WORK ITEM - Once you have read the listing, write it all out exactly.

ENTRIES SUPPLIED -
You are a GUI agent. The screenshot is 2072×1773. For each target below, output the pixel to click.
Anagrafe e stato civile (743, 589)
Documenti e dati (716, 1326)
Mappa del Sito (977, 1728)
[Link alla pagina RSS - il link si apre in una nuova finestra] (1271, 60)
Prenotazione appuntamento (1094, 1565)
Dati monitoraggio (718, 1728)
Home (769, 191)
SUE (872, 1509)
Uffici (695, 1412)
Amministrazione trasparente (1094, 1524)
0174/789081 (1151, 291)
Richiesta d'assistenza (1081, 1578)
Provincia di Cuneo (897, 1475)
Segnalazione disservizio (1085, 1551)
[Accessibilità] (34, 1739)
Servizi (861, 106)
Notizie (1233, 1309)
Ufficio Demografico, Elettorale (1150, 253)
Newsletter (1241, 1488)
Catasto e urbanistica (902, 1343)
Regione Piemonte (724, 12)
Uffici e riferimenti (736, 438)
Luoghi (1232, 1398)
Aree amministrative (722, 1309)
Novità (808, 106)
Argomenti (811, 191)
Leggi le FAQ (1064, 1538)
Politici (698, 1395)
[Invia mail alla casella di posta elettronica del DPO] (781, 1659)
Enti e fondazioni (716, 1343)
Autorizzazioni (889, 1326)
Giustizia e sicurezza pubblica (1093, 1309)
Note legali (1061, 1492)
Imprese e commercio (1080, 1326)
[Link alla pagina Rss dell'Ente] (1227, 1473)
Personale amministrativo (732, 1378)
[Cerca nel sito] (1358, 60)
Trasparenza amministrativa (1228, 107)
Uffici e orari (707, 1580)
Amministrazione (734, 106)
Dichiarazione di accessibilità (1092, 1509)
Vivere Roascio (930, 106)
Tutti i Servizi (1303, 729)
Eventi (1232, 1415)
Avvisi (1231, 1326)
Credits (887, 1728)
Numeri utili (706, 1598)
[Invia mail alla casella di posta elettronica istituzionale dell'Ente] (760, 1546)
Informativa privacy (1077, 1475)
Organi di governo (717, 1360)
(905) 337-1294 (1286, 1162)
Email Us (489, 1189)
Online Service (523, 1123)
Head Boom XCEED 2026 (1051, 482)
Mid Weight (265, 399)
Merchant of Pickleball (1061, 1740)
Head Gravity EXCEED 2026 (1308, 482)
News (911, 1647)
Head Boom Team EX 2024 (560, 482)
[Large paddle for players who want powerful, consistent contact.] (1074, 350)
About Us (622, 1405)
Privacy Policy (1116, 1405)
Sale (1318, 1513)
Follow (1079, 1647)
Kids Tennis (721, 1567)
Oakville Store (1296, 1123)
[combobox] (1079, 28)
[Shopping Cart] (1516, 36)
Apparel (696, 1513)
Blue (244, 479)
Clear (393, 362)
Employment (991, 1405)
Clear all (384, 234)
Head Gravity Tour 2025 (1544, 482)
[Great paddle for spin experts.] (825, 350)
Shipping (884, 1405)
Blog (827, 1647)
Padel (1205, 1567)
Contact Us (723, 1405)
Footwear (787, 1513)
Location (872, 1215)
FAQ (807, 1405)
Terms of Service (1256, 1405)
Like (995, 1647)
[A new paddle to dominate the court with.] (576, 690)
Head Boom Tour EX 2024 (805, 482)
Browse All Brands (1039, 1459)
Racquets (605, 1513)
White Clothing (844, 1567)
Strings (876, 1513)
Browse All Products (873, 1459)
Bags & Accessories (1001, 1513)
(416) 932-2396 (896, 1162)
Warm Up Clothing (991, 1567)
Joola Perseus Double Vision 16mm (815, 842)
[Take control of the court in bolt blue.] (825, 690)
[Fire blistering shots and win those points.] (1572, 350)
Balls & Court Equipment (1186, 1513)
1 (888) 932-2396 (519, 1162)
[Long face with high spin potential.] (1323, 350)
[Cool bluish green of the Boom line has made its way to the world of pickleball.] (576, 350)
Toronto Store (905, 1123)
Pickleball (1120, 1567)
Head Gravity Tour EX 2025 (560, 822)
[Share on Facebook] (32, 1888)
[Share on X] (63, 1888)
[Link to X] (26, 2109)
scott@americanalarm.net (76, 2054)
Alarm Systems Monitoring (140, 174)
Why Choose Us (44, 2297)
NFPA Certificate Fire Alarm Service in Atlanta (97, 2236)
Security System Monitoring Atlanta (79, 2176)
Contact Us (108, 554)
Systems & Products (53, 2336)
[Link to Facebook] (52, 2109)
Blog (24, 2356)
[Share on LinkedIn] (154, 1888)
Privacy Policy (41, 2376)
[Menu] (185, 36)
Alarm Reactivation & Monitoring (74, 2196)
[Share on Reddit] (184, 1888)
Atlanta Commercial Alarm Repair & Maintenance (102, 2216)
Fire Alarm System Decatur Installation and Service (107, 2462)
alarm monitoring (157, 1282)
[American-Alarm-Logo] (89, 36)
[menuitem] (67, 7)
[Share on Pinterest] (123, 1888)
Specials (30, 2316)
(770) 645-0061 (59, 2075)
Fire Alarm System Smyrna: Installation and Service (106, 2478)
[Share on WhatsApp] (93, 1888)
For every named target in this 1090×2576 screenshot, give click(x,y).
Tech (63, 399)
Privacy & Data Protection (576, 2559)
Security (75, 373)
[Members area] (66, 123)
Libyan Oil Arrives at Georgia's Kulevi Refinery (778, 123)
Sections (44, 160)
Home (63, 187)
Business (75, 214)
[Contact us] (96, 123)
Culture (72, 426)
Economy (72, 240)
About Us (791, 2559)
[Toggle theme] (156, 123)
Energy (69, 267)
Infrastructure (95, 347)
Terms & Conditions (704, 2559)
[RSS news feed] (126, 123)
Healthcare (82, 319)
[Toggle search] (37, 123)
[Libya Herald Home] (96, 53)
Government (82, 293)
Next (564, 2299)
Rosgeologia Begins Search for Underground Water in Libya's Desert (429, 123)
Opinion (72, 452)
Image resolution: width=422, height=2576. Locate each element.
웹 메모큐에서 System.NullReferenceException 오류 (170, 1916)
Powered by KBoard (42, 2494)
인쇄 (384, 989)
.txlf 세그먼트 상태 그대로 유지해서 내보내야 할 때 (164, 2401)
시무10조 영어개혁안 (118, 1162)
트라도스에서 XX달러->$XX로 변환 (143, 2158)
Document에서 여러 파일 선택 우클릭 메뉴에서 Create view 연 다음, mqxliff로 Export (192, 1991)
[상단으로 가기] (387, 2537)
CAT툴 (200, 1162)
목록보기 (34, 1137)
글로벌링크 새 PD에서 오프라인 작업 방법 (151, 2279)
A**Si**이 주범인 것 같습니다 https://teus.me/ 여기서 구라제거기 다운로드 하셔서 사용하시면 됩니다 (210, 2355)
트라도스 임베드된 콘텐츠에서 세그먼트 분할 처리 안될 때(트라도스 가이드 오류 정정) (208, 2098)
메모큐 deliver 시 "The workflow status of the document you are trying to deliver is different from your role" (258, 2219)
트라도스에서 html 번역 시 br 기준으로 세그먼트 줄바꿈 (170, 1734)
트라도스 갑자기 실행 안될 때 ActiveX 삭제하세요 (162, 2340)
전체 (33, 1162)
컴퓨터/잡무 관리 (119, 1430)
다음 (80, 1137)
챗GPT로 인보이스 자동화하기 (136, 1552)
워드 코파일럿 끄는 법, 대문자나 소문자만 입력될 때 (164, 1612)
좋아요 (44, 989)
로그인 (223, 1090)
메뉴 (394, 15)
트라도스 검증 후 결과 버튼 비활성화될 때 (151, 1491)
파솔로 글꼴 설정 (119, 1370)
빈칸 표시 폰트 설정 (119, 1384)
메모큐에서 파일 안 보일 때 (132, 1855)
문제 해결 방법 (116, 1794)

YOUR RESPONSE -
You are a GUI agent. The screenshot is 2072×1773. For each target below, output the pixel to click.
Anagrafe e stato civile (743, 589)
Documenti e dati (716, 1326)
Mappa del Sito (977, 1728)
[Link alla pagina RSS - il link si apre in una nuova finestra] (1271, 60)
Prenotazione appuntamento (1094, 1565)
Dati monitoraggio (718, 1728)
Home (769, 191)
SUE (872, 1509)
Uffici (695, 1412)
Amministrazione trasparente (1094, 1524)
0174/789081 (1151, 291)
Richiesta d'assistenza (1081, 1578)
Provincia di Cuneo (897, 1475)
Segnalazione disservizio (1085, 1551)
[Accessibilità] (34, 1739)
Servizi (861, 106)
Notizie (1233, 1309)
Ufficio Demografico, Elettorale (1150, 253)
Newsletter (1241, 1488)
Catasto e urbanistica (902, 1343)
Regione Piemonte (724, 12)
Uffici e riferimenti (736, 438)
Luoghi (1232, 1398)
Aree amministrative (722, 1309)
Novità (808, 106)
Argomenti (811, 191)
Leggi le FAQ (1064, 1538)
Politici (698, 1395)
[Invia mail alla casella di posta elettronica del DPO] (781, 1659)
Enti e fondazioni (716, 1343)
Autorizzazioni (889, 1326)
Giustizia e sicurezza pubblica (1093, 1309)
Note legali (1061, 1492)
Imprese e commercio (1080, 1326)
[Link alla pagina Rss dell'Ente] (1227, 1473)
Personale amministrativo (732, 1378)
[Cerca nel sito] (1358, 60)
Trasparenza amministrativa (1228, 107)
Uffici e orari (707, 1580)
Amministrazione (734, 106)
Dichiarazione di accessibilità (1092, 1509)
Vivere Roascio (930, 106)
Tutti i Servizi (1303, 729)
Eventi (1232, 1415)
Avvisi (1231, 1326)
Credits (887, 1728)
Numeri utili (706, 1598)
[Invia mail alla casella di posta elettronica istituzionale dell'Ente] (760, 1546)
Informativa privacy (1077, 1475)
Organi di governo (717, 1360)
(905) 337-1294 (1286, 1162)
Email Us (489, 1189)
Online Service (523, 1123)
Head Boom XCEED 2026 (1051, 482)
Mid Weight (265, 399)
Merchant of Pickleball (1061, 1740)
Head Gravity EXCEED 2026 (1308, 482)
News (911, 1647)
Head Boom Team EX 2024 (560, 482)
[Large paddle for players who want powerful, consistent contact.] (1074, 350)
About Us (622, 1405)
Privacy Policy (1116, 1405)
Sale (1318, 1513)
Follow (1079, 1647)
Kids Tennis (721, 1567)
Oakville Store (1296, 1123)
[combobox] (1079, 28)
[Shopping Cart] (1516, 36)
Apparel (696, 1513)
Blue (244, 479)
Clear (393, 362)
Employment (991, 1405)
Clear all (384, 234)
Head Gravity Tour 2025 (1544, 482)
[Great paddle for spin experts.] (825, 350)
Shipping (884, 1405)
Blog (827, 1647)
Padel (1205, 1567)
Contact Us (723, 1405)
Footwear (787, 1513)
Location (872, 1215)
FAQ (807, 1405)
Terms of Service (1256, 1405)
Like (995, 1647)
[A new paddle to dominate the court with.] (576, 690)
Head Boom Tour EX 2024 (805, 482)
Browse All Brands (1039, 1459)
Racquets (605, 1513)
White Clothing (844, 1567)
Strings (876, 1513)
Browse All Products (873, 1459)
Bags & Accessories (1001, 1513)
(416) 932-2396 (896, 1162)
Warm Up Clothing (991, 1567)
Joola Perseus Double Vision 16mm (815, 842)
[Take control of the court in bolt blue.] (825, 690)
[Fire blistering shots and win those points.] (1572, 350)
Balls & Court Equipment (1186, 1513)
1 (888) 932-2396 (519, 1162)
[Long face with high spin potential.] (1323, 350)
[Cool bluish green of the Boom line has made its way to the world of pickleball.] (576, 350)
Toronto Store (905, 1123)
Pickleball (1120, 1567)
Head Gravity Tour EX 2025 (560, 822)
[Share on Facebook] (32, 1888)
[Share on X] (63, 1888)
[Link to X] (26, 2109)
scott@americanalarm.net (76, 2054)
Alarm Systems Monitoring (140, 174)
Why Choose Us (44, 2297)
NFPA Certificate Fire Alarm Service in Atlanta (97, 2236)
Security System Monitoring Atlanta (79, 2176)
Contact Us (108, 554)
Systems & Products (53, 2336)
[Link to Facebook] (52, 2109)
Blog (24, 2356)
[Share on LinkedIn] (154, 1888)
Privacy Policy (41, 2376)
[Menu] (185, 36)
Alarm Reactivation & Monitoring (74, 2196)
[Share on Reddit] (184, 1888)
Atlanta Commercial Alarm Repair & Maintenance (102, 2216)
Fire Alarm System Decatur Installation and Service (107, 2462)
alarm monitoring (157, 1282)
[American-Alarm-Logo] (89, 36)
[menuitem] (67, 7)
[Share on Pinterest] (123, 1888)
Specials (30, 2316)
(770) 645-0061 (59, 2075)
Fire Alarm System Smyrna: Installation and Service (106, 2478)
[Share on WhatsApp] (93, 1888)
For every named target in this 1090×2576 screenshot, give click(x,y).
Tech (63, 399)
Privacy & Data Protection (576, 2559)
Security (75, 373)
[Members area] (66, 123)
Libyan Oil Arrives at Georgia's Kulevi Refinery (778, 123)
Sections (44, 160)
Home (63, 187)
Business (75, 214)
[Contact us] (96, 123)
Culture (72, 426)
Economy (72, 240)
About Us (791, 2559)
[Toggle theme] (156, 123)
Energy (69, 267)
Infrastructure (95, 347)
Terms & Conditions (704, 2559)
[RSS news feed] (126, 123)
Healthcare (82, 319)
[Toggle search] (37, 123)
[Libya Herald Home] (96, 53)
Government (82, 293)
Next (564, 2299)
Rosgeologia Begins Search for Underground Water in Libya's Desert (429, 123)
Opinion (72, 452)
Image resolution: width=422, height=2576. Locate each element.
웹 메모큐에서 System.NullReferenceException 오류 (170, 1916)
Powered by KBoard (42, 2494)
인쇄 (384, 989)
.txlf 세그먼트 상태 그대로 유지해서 내보내야 할 때 (164, 2401)
시무10조 영어개혁안 (118, 1162)
트라도스에서 XX달러->$XX로 변환 (143, 2158)
Document에서 여러 파일 선택 우클릭 메뉴에서 Create view 연 다음, mqxliff로 Export (192, 1991)
[상단으로 가기] (387, 2537)
CAT툴 (200, 1162)
목록보기 (34, 1137)
글로벌링크 새 PD에서 오프라인 작업 방법 (151, 2279)
A**Si**이 주범인 것 같습니다 https://teus.me/ 여기서 구라제거기 다운로드 하셔서 사용하시면 됩니다 (210, 2355)
트라도스 임베드된 콘텐츠에서 세그먼트 분할 처리 안될 때(트라도스 가이드 오류 정정) (208, 2098)
메모큐 deliver 시 "The workflow status of the document you are trying to deliver is different from your role" (258, 2219)
트라도스에서 html 번역 시 br 기준으로 세그먼트 줄바꿈 (170, 1734)
트라도스 갑자기 실행 안될 때 ActiveX 삭제하세요 (162, 2340)
전체 (33, 1162)
컴퓨터/잡무 관리 (119, 1430)
다음 (80, 1137)
챗GPT로 인보이스 자동화하기 (136, 1552)
워드 코파일럿 끄는 법, 대문자나 소문자만 입력될 때 (164, 1612)
좋아요 (44, 989)
로그인 (223, 1090)
메뉴 (394, 15)
트라도스 검증 후 결과 버튼 비활성화될 때 (151, 1491)
파솔로 글꼴 설정 (119, 1370)
빈칸 표시 폰트 설정 (119, 1384)
메모큐에서 파일 안 보일 때 (132, 1855)
문제 해결 방법 (116, 1794)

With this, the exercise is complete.